They say brilliance sometimes springs from a cluttered desk.

They say brilliance sometimes springs from a cluttered desk.

For several days last week, a couple of classrooms at the Havelock Campus of Craven Community College looked like a tornado had blown through.

On several tables were plastic eggs, glue guns, strands of wire, paper, foam, propellers, solar-powered motors and what seemed like millions of Popsicle sticks and tongue depressors.

But out of all that chaos, 60 students in the annual Middle School Engineering Camp were making connections and forging breakthroughs.

“I made an anemometer to show wind speed. I made a solar powered boat. I’ve made egg car protection to see if it will hurt it when it hits the wall and I made a windmill that makes LED light,” said Will Sherrill, of Havelock. “It’s fun and it gives me a chance to build and it gives me a chance to learn new things. I learned how engineering kicks in to help different designs.”

At the center of that whirlwind of activity was Dr. Bill Fortney, an engineering professor from North Carolina State University who has led the program since it first started in 2007.

“We try to introduce the kids to just what the whole field of engineering is. Our big goal is we try to let them have a fun experience with engineering,” Fortney said. “Research really shows that middle school is a critical time when kids are making their career choice and what we find is that they really don’t understand engineering, so if things aren’t done to help them understand that field, they would never pick it as a career. They may be good in math and science but they really don’t know what to do with it. What the camp does is help them see that that interest they have in math or science can actually be channeled towards a career in engineering.”

Students from Craven, Carteret and Pamlico counties participated in the week-long camp.

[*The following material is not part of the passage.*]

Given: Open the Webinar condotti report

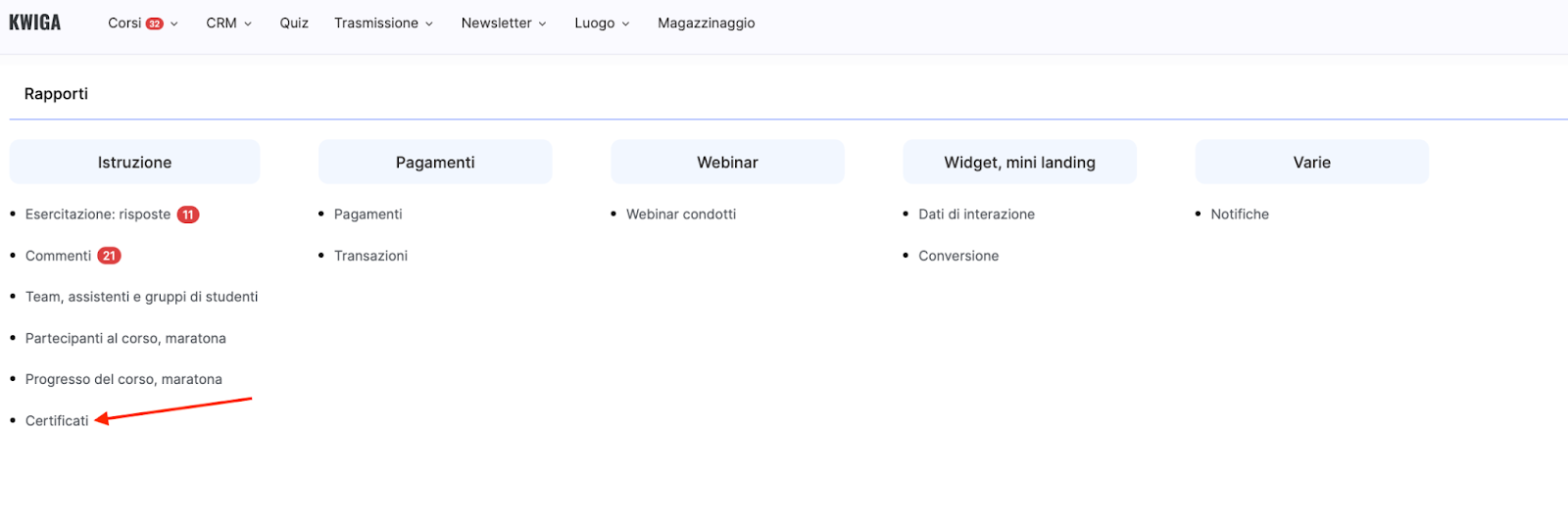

Engineering students from Cherry Point, Bosch and CCC helped out along with five area middle school teachers.

“We didn’t have this sort of thing when I was growing up,” said engineering student Andrew Buckner, of Havelock. “This is my second year helping though and they are always happy, especially when you get kids that have been here a couple of years. They get excited about the way things are going to turn out.”

“I am an engineering student normally so it’s my job to help out the teachers in charge of the group and give them a little bit of insight and be a helping hand to anything that needs getting done,” Buckner said. “The kids love it here. They are always happy to toy with it and to learn how the smallest of things can change the way a project works, such as the rudders on the boats or the angle of the blades on the windmills.”

The idea is to get kids an opportunity to utilize the skills they have been learning in math and science.

“I thought it would teach me more about engineering, which I was looking into as my general field and since my mom works here she told me about it,” said Jomar Peter, a local middle school student. “It helps you show what you’ve learned. It helps you to experiment with your knowledge and helps you learn even more than you already know.”

Student Rylee Marie Faraci, of New Bern agreed.

“It’s really fun,” Faraci said. “You get to meet new people and also expands how you think you can achieve. At first I didn’t think I was going to be able to do any of this but it definitely broadened my ability to do things. Since there’s a vast amount of materials you can literally do anything. It does give you some tips on how to make it but it is a wide spread of ideas. Your imagination can go wild.”

Fortney said the program has been around long enough to have students who once attended the camp who are now pursuing university engineering degrees.

“Locally there are a lot of opportunities for you if you would like to go into that career and stay in this area and live,” Fortney said. “We have been doing this long enough that we are starting to see students come through the other side come through the program.”